DId Klein actually claim that, or did she say that Thatcher took advantage of the Falklands war mobilization to also continue trouncing unions? The Wikipedia summary implies the latter, though the quote from Tyler Cowan’s review suggests the former. I haven’t gotten that far in the book yet.
Ned F.
@OGLiberal: I believe he did it twice? I remember because I had some delinquent taxes at the timeandt they applied the amounts to them.
sgrAstar
@schrodingers_cat: re Naomi Klein, you obviously have not read her book. Fail.
?
Bex
@trollhattan: Newt’s in Rome locked down tweeting stupid stuff.
artem1s
@Bex:
I saw that. It’s got to be driving him nuts that he’s stuck in Europe and can’t use this as an excuse to take over the GOP and pass another Contract on America again. What an asshole
Bmaccnm
@?BillinGlendaleCA: No matter the degree, an RN needs to have graduated from an accredited nursing school, which you can’t do without requisite clinical hours. From an RN, BSN, MSN
Chris Johnson
@sgrAstar: This. I’m like, suddenly you’re an economist? I have a great deal of patience for people spitting venom over Sanders’ limitations, but now we’ve got people flatly contradicting heavily documented and researched problems on apparently ideological grounds. That book is so harrowing I can barely read it: the end asserts a sort of ‘sunlight doctrine’, in that awareness and cultural/institutional memory of such abuses serve as a kind of safeguard.
cat seems to be cosigning truly horrific abuses and demanding they be ‘unhappened’ or that other, made-up innocuous motivations be ascribed to the most hideous negative externalities of ‘bad capitalism’, all while demanding we have every sympathy for abuses going on in India (if I remember correctly).
How about don’t exempt massive soulless corporations from the right to be unthinkably evil? I think most people who read Shock Doctrine find its (heavily, heavily documented and footnoted) conclusions plausible. Does that make Bernie the cure? Fuck no, and Klein is misguided if she’s falling for it… but given that her lifework has been digging into this specific horror-show, I am still grateful she had the guts to follow through with it, even if it drove her mad to face the realities she found, and caused her to look for glib and easy answers.

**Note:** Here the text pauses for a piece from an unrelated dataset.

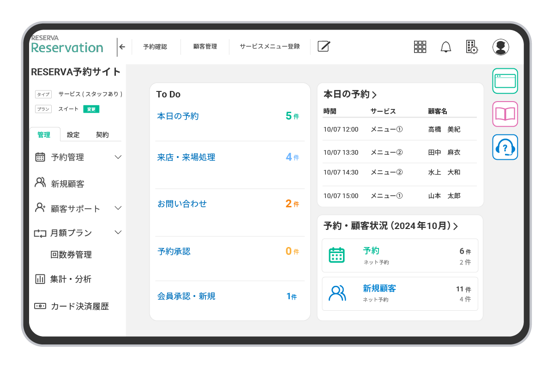Click the green 変更 plan button
553x368 pixels.
(x=91, y=109)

tl;dr: I stan for Naomi Klein’s work even if she and I don’t have exactly the same proposals for a solution, and anybody throwing around words like ‘crank’ needs to be able to back that up with some very serious documentation.
Ruckus
@NotMax:
That is a great idea.
I’m not holding my breath.
Ruckus
@WaterGirl:
If you are going to give money to everyone you could use the IRS as an identifier for say $1500, 1000, 500, zero. Last year’s income would do. Anyone with less than say less than $40,000 gets $1500, $40,000-60,000 gets $1000, and so on. I of course pulled those numbers out of my ass but I will say that I’m not in the bottom group, just for the record.
Ruckus
@mrmoshpotato:
Site seems to be down.
Ruckus
@Ruckus:
Or maybe it’s just unsecure and my browser won’t open it.
Another Scott
@Brachiator:
Dead thread, but…
ICYMI, we have a new Chief Neoliberal Shill.
Cheers,
Scott.
J R in WV
@Punchy:
If you are not vaccinated, you can’t go out in public for any reason. Not to go to work, not to shop for groceries, nothing. Just nail the front door shut, board up the windows, set it on fire.
Fuck those malicious idiots.
Seriously, I’m done with that nonsense. If they don’t want their kids vaccinated, take the kids away, move them a couple of thousand miles away and place them with a family that cares that they don’t die from measles or coronavirus.
Actually, my fear is that like most coronaviruses, the common cold, it will be difficult or impossible to provide a vaccine for this plague. Am I angry? Hell yes, can’t you tell?!?!!!